The contribution of gut microbes to symptoms of IBS is further supported by the role of microbial gases in altered bowel patterns. In the RCT,[27] the finding of breath excretion of methane alone was associated exclusively with constipation; and this observation was confirmed in a larger study.[30] In addition, the mean constipation severity-scores correlated directly with the concentration of methane detected on LBT in a study of 87 IBS patients.[31•] Furthermore, improvement of symptoms for patients with constipation-predominant IBS correlated with a reduction in methane production by neomycin.[32]
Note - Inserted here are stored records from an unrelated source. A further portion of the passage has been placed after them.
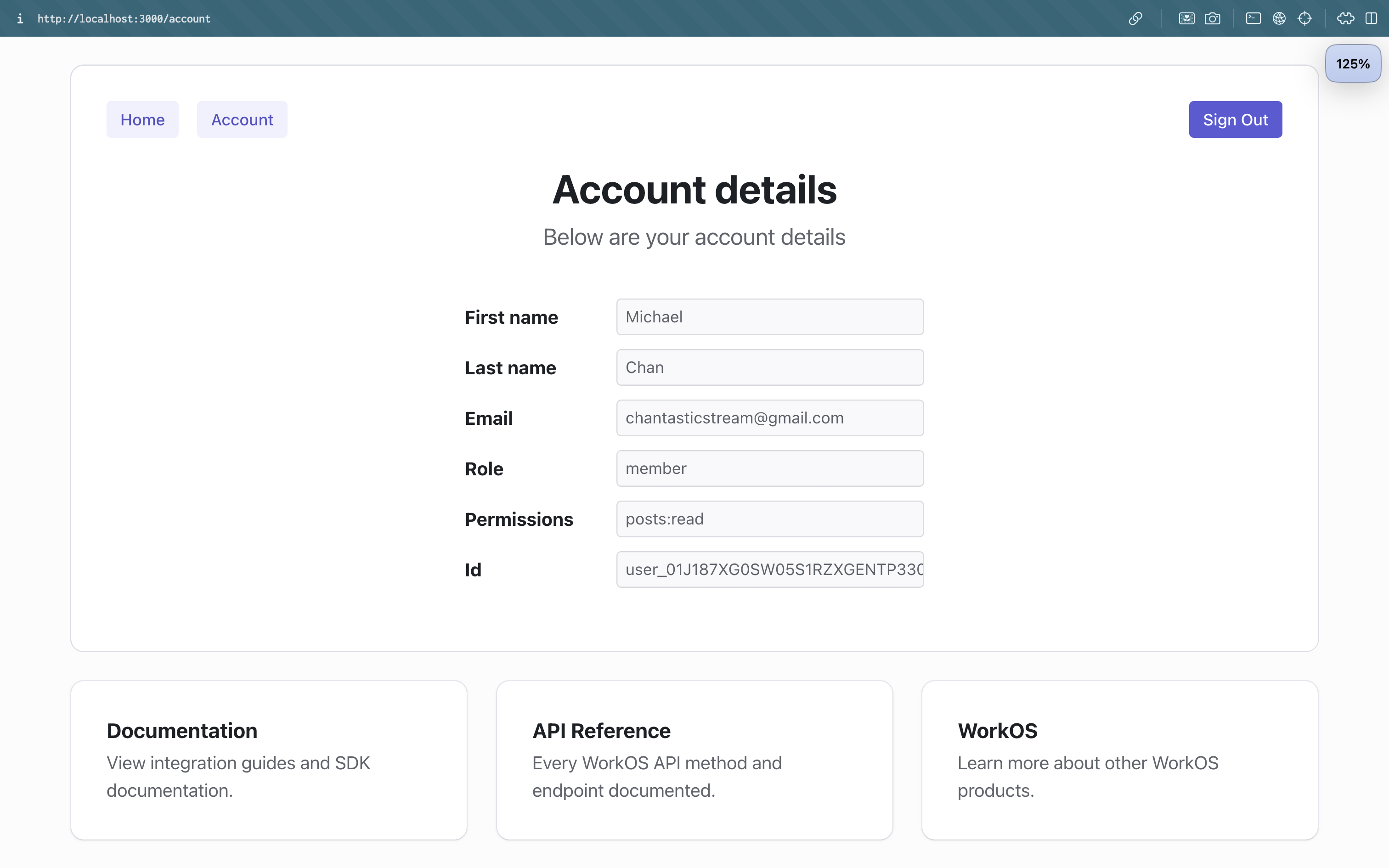Select the camera screenshot icon

1214,18
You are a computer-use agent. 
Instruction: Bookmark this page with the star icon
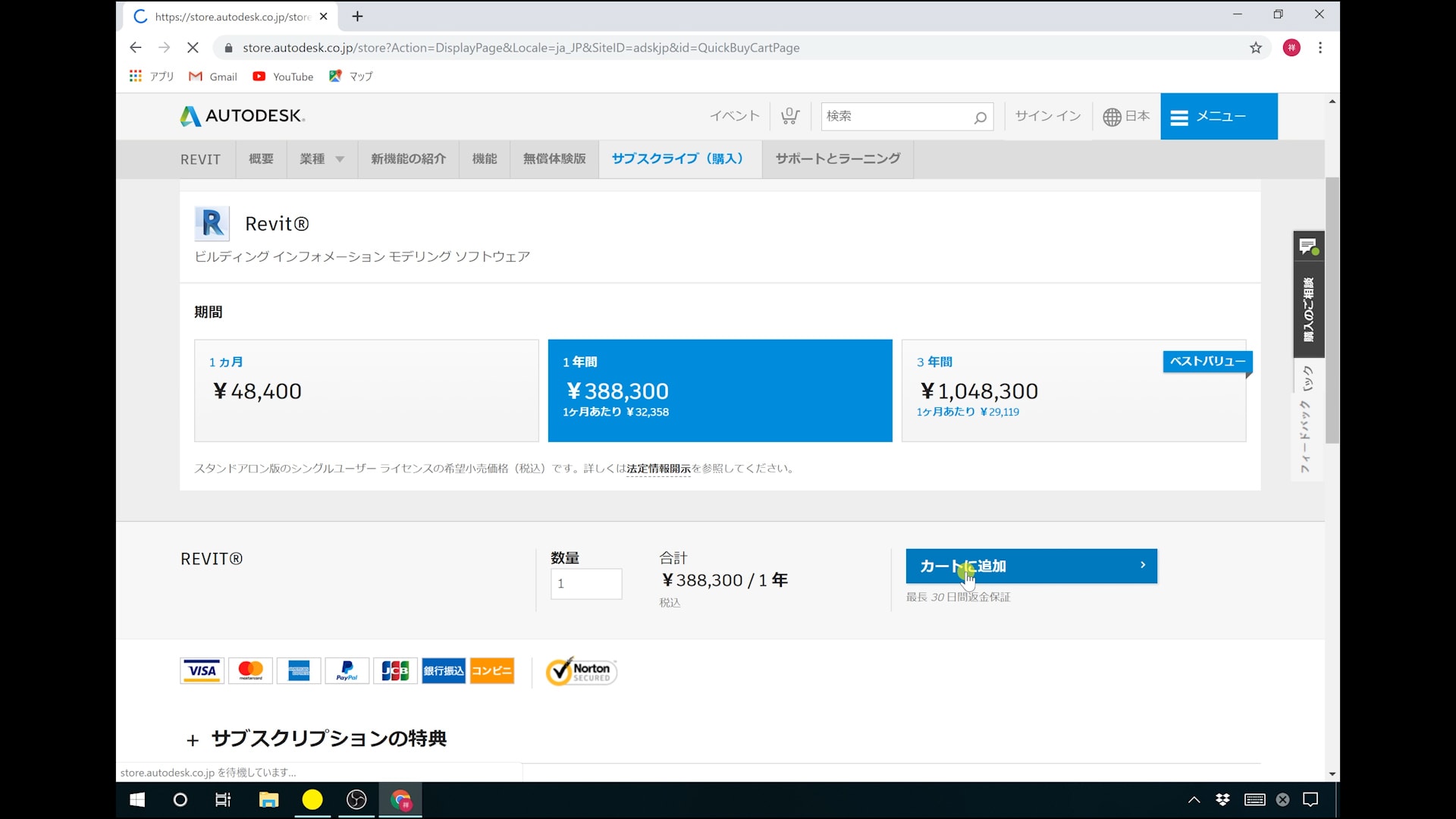click(1256, 48)
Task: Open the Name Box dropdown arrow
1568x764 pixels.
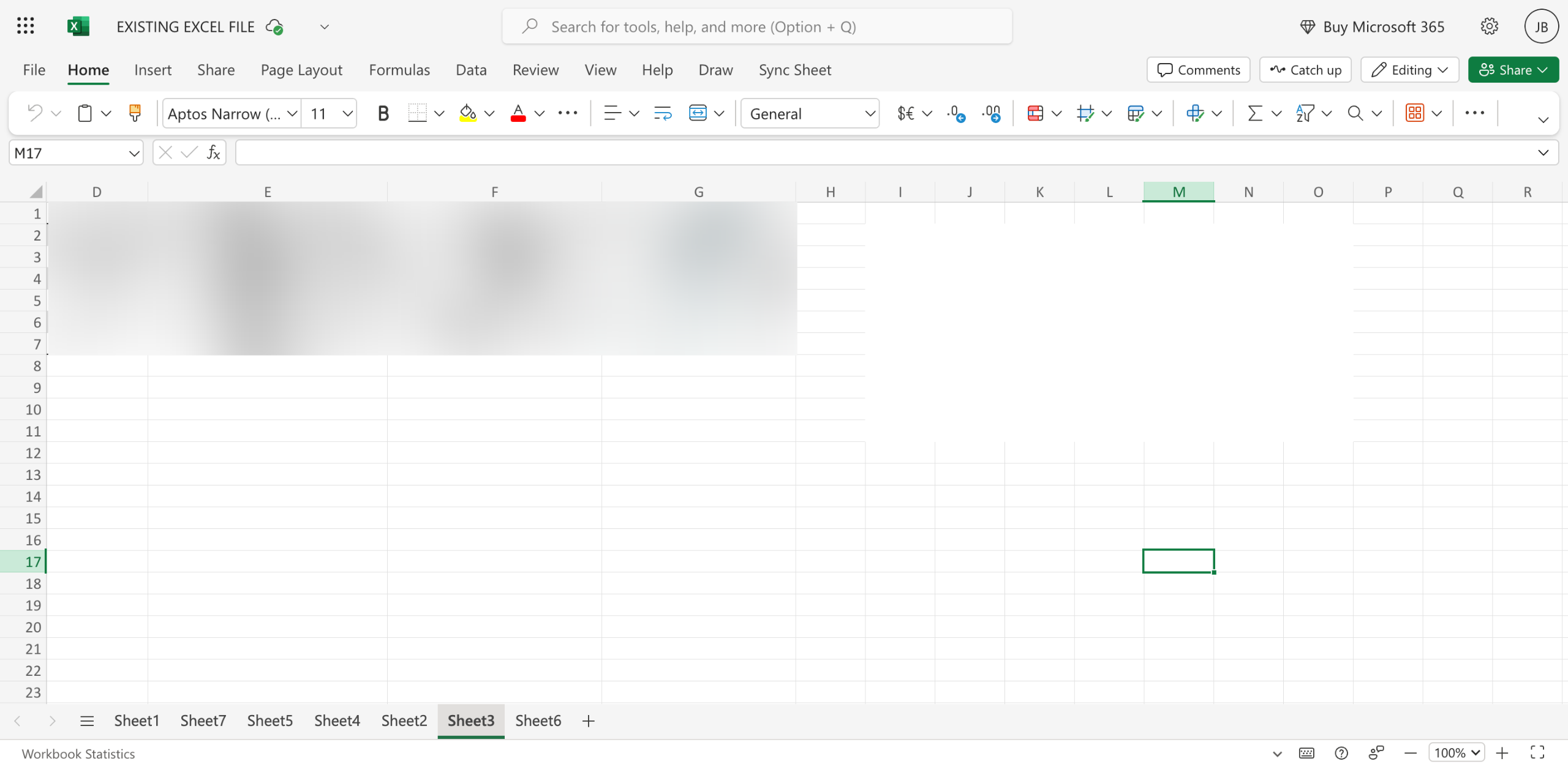Action: [134, 153]
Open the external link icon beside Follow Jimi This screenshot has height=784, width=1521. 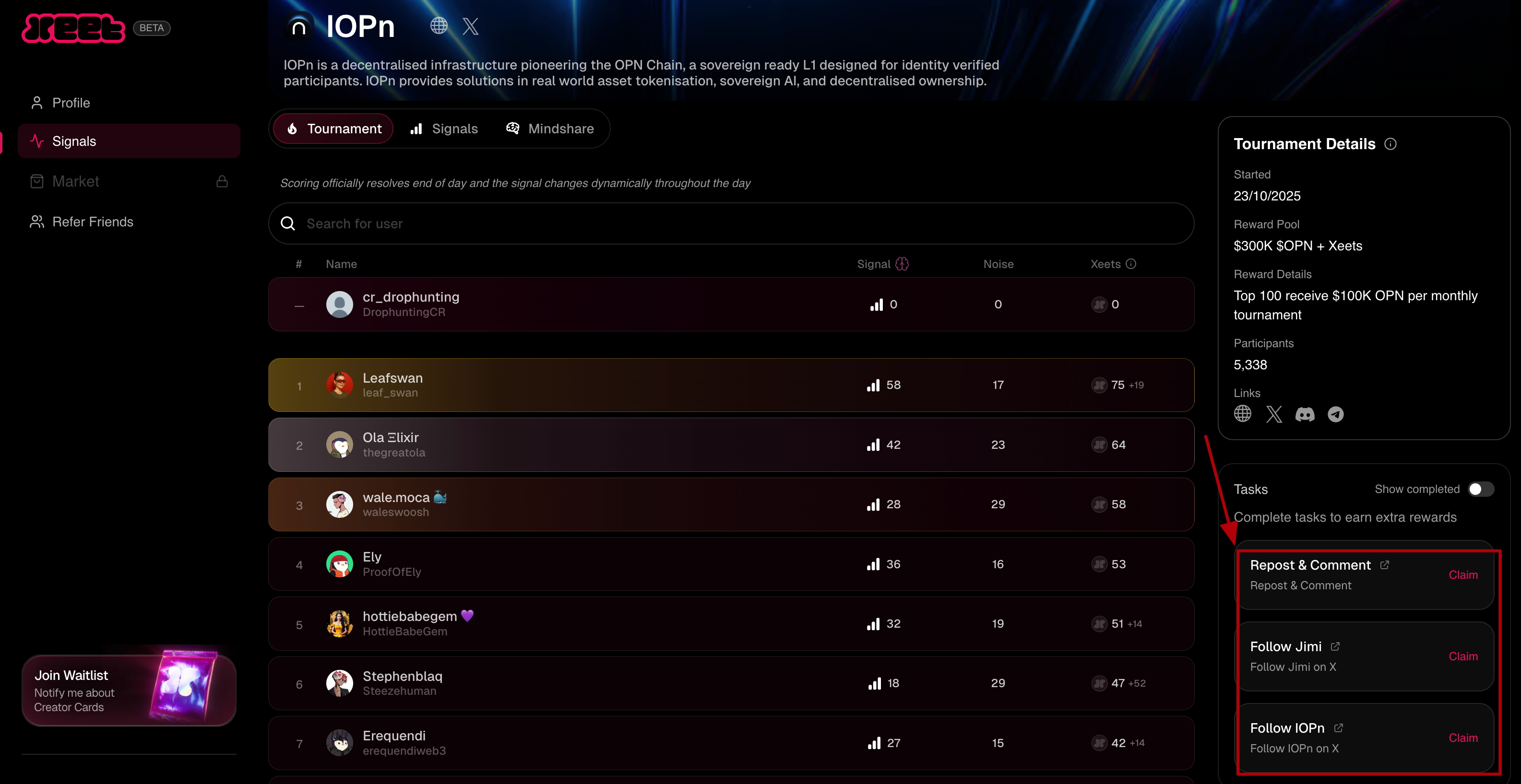tap(1335, 646)
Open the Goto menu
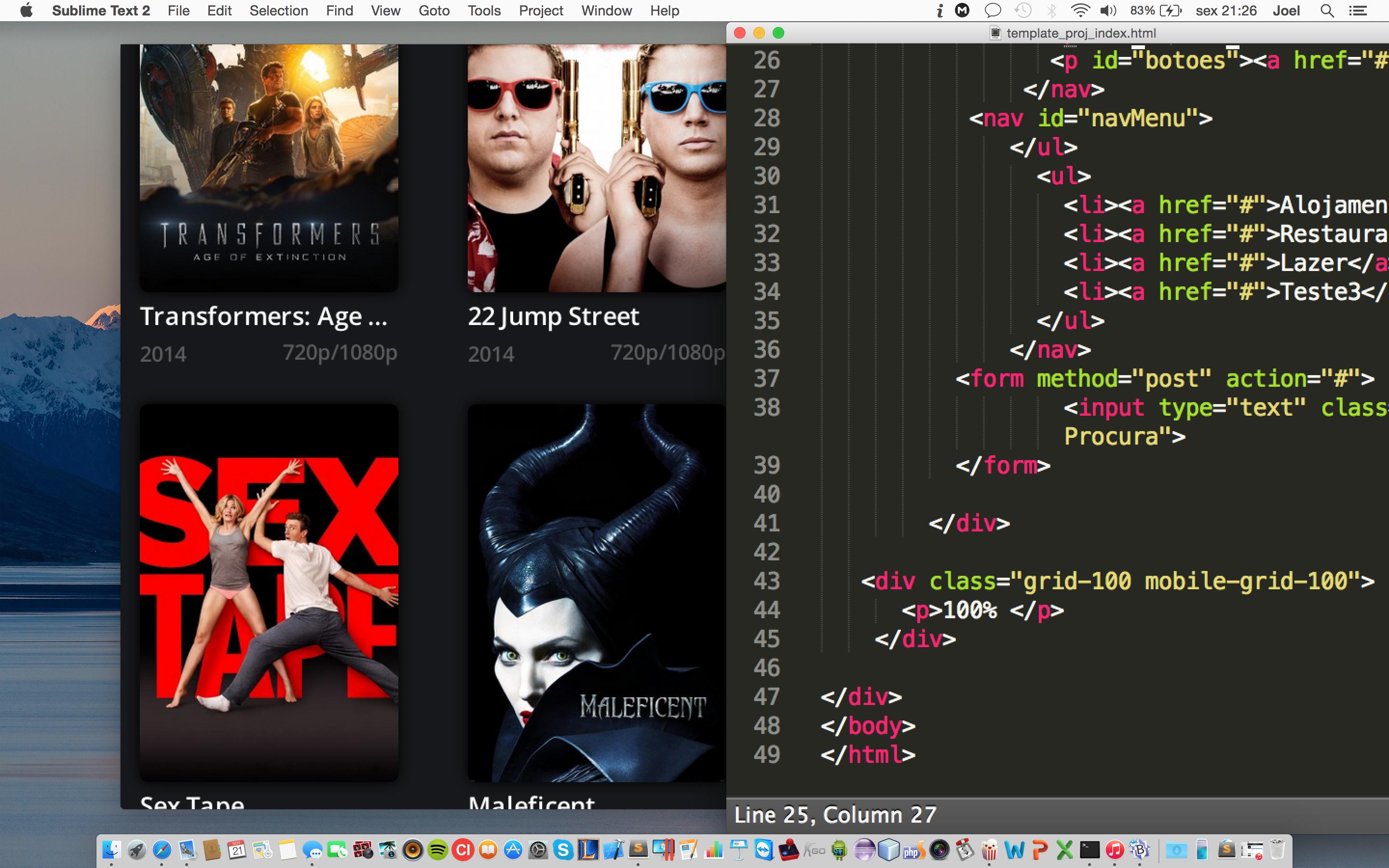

Methane is a biologically active gas that is capable of slowing intestinal transit by shifting the pattern of motility from peristaltic to nonperistaltic.[33] In a recent RCT,[34••] 87 IBS patients were given either rifaximin, a nonabsorbed oral antibiotic that acted primarily in the small intestine, or placebo. In this study, symptom improvement persisted through the entire 10-week observation period following discontinuation of the 10-day antibiotic treatment. Since symptom-directed treatment rapidly disappears upon cessation of treatment, such sustained improvement is only possible if the treatment were to be directed, instead, at the underlying cause of the symptoms of IBS and that cause were to be an antibiotic-sensitive mechanism such as SIBO. The relationship between SIBO and intestinal motility was supported by the finding of reduced frequency of cycling of interdigestive motility in patients with IBS.[35] Impaired intestinal motility may be a key element in the loss of containment of the microflora, resulting in SIBO.

The relationship between acute gastroenteritis, SIBO and IBS can be understood by considering the activation of host immunity by microbes and symptoms as consequences of immune activation. An additional piece of evidence supporting the idea of altered gut microbiota is the histological finding of immune activation in both IBS patients with a history of acute gastroenteritis and in IBS patients without such history.[36] In animal models, infection of the gastrointestinal tract by nematodes resulted in an alteration of the intestinal myenteric neurons, suggesting an additional mechanism for symptoms in IBS patients.[37]